V. What passing the test would actually look like
Among the day's presentations, Susan Galbraith's account of AstraZeneca's computational pathology work stood out for a specific reason: it had outcome data. The TROP2 biomarker she described was not a refinement of conventional IHC scoring but a replacement for it: a continuous, normalized ratio derived from subcellular membrane quantification that captures internalization rate as a direct mechanistic determinant of ADC efficacy, rather than a categorical approximation of staining intensity that has historically correlated with it. The result in TROPION-Lung01 was a hazard ratio of 0.52 in biomarker-positive patients and no detectable benefit in biomarker-negative patients. That degree of outcome stratification does not emerge from morphological proxies in such settings. It emerges from measuring what the biology is actually doing. The EGFR mutation prediction model she presented (0.905 AUC with 96% negative predictive value from histological slides) extends the same logic to the population that tissue scarcity and access barriers can currently exclude from molecular testing.

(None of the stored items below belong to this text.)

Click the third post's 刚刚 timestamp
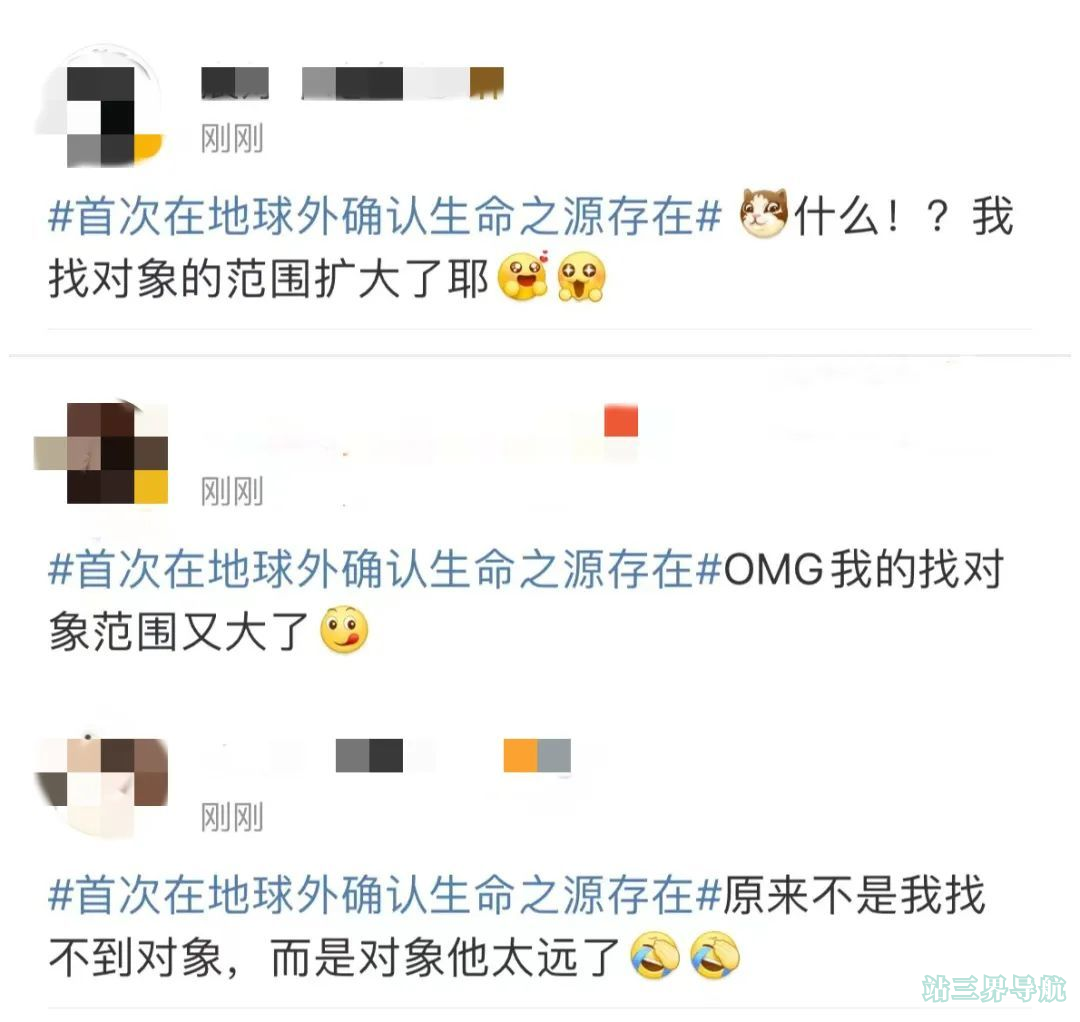 point(232,817)
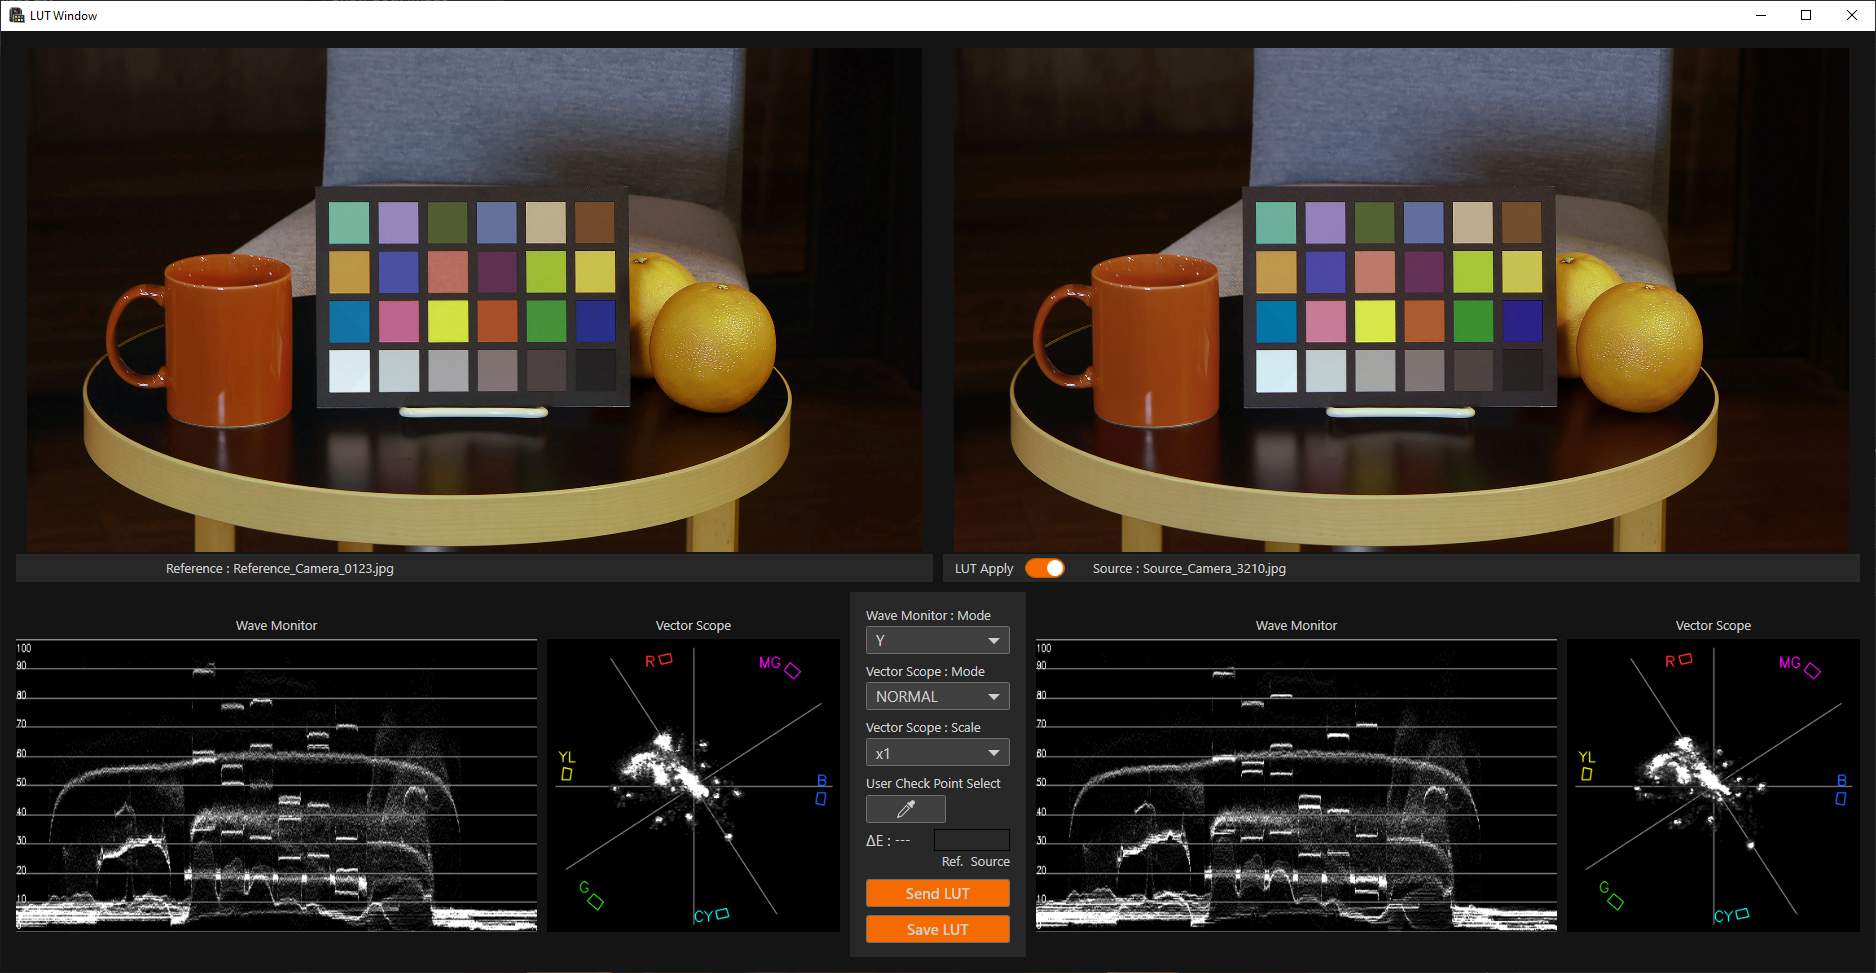Click the ΔE Ref/Source color swatch box

click(x=971, y=840)
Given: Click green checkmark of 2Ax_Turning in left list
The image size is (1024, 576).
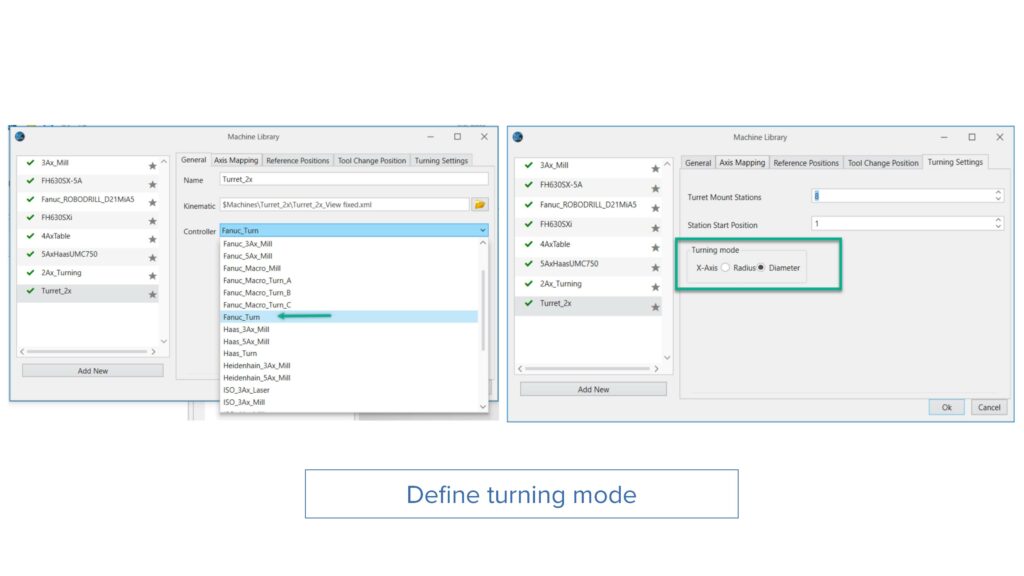Looking at the screenshot, I should coord(30,273).
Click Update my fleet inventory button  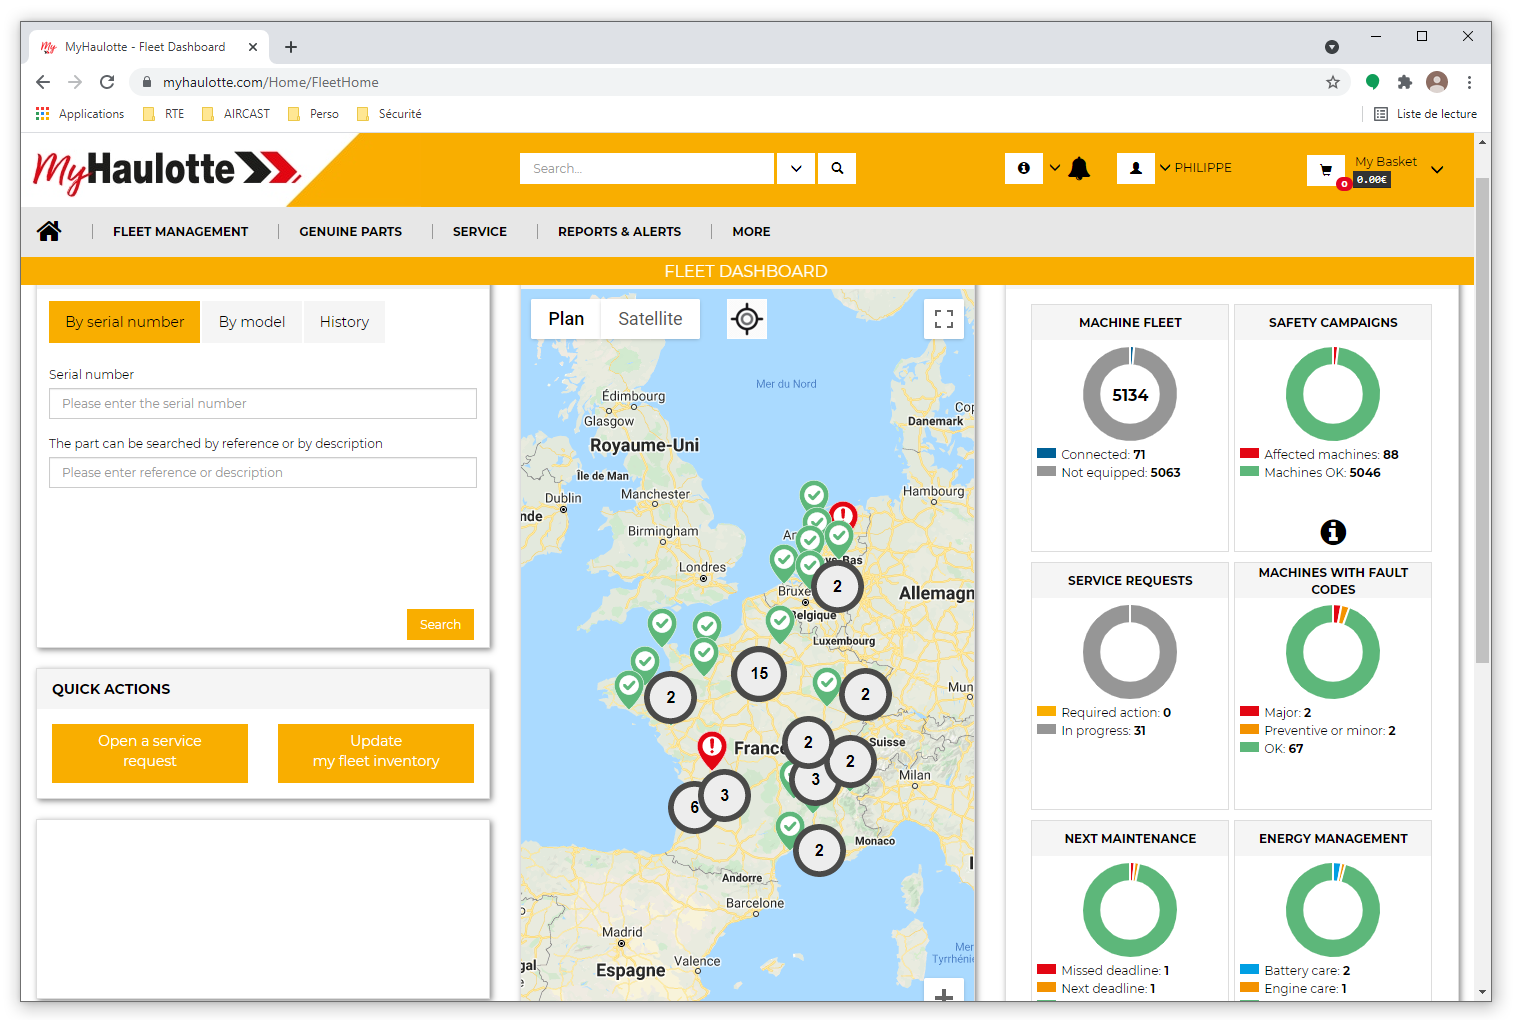376,752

These results point toward what I framed as the Turing test for drug discovery: not whether AI can design a molecule indistinguishable from human work, but whether it can design an intervention that produces the intended effect in humans, indistinguishable from our intent. The TROP2 work is closer to passing a version of that test.
Our simulations have gotten considerably better. But the distance between what our best models predict and what happens in patients is real, documented, and not closing as fast as the technical progress would suggest it should, because the technical progress is happening at isolated discrete levels and the problem is at the systems level, at the representational level, at the level of what we choose to measure and call ground truth.
Closing that distance requires not more compute applied to inherited frameworks but the reconstruction of those frameworks from biological first principles. That reconstruction is the work ahead. And the workshop yesterday was a useful reminder of how much of it remains ahead.